She says parents can feel good about helping their children financially, well before any inheritances, and some of her children’s friends have had help getting into the property market.
“They’re not buying houses in the areas they want to live in – they’re buying units quite a way out,” she says.
“In our day when we bought our house, the prices were very different. The interest rate was crazy – I think our first interest rate was 18 per cent in 1990, but the house we bought was only $125,000.”
Set ground rules
JBS Financial Strategists chief executive Jenny Brown says she is seeing more parents grapple with the issues of children living longer at home, and says it is important to help them build savings discipline.

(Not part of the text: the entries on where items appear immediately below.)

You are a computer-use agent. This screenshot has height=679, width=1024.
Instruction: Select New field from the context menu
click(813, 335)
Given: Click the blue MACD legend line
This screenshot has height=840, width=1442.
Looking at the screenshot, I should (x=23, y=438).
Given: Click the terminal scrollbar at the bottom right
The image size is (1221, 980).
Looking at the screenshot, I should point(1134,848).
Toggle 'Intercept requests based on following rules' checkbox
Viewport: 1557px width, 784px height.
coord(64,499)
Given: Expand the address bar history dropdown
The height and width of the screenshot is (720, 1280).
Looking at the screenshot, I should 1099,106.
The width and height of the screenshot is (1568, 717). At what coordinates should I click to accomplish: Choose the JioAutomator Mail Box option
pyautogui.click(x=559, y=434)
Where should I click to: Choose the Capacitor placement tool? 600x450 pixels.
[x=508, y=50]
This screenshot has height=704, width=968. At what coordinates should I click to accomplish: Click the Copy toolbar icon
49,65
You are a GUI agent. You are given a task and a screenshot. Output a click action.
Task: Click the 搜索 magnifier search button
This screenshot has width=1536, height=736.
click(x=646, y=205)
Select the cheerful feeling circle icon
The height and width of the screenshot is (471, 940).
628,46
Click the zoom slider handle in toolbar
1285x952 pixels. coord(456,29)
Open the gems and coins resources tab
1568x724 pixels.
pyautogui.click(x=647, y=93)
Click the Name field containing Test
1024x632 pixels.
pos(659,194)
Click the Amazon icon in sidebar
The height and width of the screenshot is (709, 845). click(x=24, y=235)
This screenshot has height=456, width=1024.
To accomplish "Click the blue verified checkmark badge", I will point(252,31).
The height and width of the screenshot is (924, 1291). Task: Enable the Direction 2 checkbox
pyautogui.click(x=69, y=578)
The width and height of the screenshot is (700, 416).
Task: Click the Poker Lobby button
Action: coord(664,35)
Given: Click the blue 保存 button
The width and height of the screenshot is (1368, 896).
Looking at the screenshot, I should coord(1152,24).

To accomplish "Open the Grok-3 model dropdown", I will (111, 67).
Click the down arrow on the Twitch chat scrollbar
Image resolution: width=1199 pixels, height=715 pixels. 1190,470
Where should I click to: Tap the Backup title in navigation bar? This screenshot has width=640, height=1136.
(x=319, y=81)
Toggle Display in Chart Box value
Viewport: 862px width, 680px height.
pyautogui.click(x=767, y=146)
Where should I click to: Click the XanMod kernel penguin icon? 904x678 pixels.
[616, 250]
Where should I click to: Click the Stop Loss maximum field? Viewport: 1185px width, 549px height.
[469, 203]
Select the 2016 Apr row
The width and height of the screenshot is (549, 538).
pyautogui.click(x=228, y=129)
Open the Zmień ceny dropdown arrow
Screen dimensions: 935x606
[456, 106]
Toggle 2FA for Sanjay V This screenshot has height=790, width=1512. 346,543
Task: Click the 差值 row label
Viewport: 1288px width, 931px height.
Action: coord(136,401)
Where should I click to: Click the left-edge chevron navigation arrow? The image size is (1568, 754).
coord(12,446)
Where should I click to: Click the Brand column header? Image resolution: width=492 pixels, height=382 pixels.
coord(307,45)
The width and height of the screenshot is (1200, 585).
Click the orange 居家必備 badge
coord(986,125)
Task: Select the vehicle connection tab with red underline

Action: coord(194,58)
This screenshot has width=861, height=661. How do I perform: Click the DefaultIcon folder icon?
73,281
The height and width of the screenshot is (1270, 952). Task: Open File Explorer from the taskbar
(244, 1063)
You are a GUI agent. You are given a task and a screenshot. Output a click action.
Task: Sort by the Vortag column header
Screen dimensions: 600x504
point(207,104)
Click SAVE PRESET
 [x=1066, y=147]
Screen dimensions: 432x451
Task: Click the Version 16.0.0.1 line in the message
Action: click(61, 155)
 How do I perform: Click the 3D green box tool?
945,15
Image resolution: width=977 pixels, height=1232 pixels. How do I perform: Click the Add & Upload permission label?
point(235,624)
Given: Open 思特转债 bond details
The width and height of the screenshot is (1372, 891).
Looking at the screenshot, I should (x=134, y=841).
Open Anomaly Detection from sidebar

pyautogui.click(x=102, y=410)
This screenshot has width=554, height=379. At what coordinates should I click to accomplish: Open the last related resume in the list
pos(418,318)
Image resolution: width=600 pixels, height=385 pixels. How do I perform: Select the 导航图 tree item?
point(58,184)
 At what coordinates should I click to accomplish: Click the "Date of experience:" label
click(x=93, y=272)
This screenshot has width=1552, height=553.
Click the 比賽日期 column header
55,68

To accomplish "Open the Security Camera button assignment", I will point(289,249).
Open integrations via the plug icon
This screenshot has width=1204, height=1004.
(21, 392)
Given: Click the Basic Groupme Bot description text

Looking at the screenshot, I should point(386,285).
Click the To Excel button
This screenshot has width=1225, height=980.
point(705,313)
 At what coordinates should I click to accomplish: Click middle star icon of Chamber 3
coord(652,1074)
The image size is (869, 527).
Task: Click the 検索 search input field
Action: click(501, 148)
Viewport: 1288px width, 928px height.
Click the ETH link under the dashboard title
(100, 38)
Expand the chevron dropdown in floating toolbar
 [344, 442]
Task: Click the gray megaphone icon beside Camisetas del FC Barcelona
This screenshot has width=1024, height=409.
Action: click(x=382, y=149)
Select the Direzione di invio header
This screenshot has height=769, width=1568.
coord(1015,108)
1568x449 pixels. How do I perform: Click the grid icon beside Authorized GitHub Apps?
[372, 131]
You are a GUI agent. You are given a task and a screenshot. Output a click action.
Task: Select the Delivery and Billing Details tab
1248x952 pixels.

“Make sure the kids are planning and have a budget, so they can get a place of their own,” Brown says.
Adult children should be involved in chores so they know they’re not staying at a luxury hotel.
“It’s making sure there is a clear understanding of what the rules of the game are,” Brown says.
“What are you doing to help contribute to the household?”
Brown also has noticed more parents giving and lending money, or going guarantor for their children’s first home loans.
“You need to be careful going guarantor,” she says. “Is it X amount of dollars within the loan or is it guarantor full stop?
“So many people go into these things and they don’t have a full and accurate understanding.”
Parents can help educate their children, or if they meet resistance perhaps suggest a trusted friend or family member who doesn’t come with the mum or dad tag.
Baker says the rules are changing so often that even professional advisers find it a struggle to keep up.
“Education is key, but action is even more important,” she says.
“We can put our head in the sand and just do nothing out of fear.”
Factor in retirement
Baker says parents want their children to do well, but also have an eye on the changes affecting their own retirements.
“I think the last three years have shown us how something can change significantly, with inflation and the cost of living,” she says.
“There’s always fear of market crashes. We can plan, but it doesn’t always go to plan.
“I think you have to cover yourself off and have contingencies.”
Plan your own finances to overshoot the level of wealth and spending you expect, Baker says.
A few years ago $55,000 of annual income was enough for a comfortable retirement, but today that’s more than $73,000, she says.
“That’s a big jump if you have 20 or 30 years to go. They’re big numbers and they change the parameters significantly. The further you are from leaving the planet, the more risk you have that things are going to change, so you have to overshoot it.”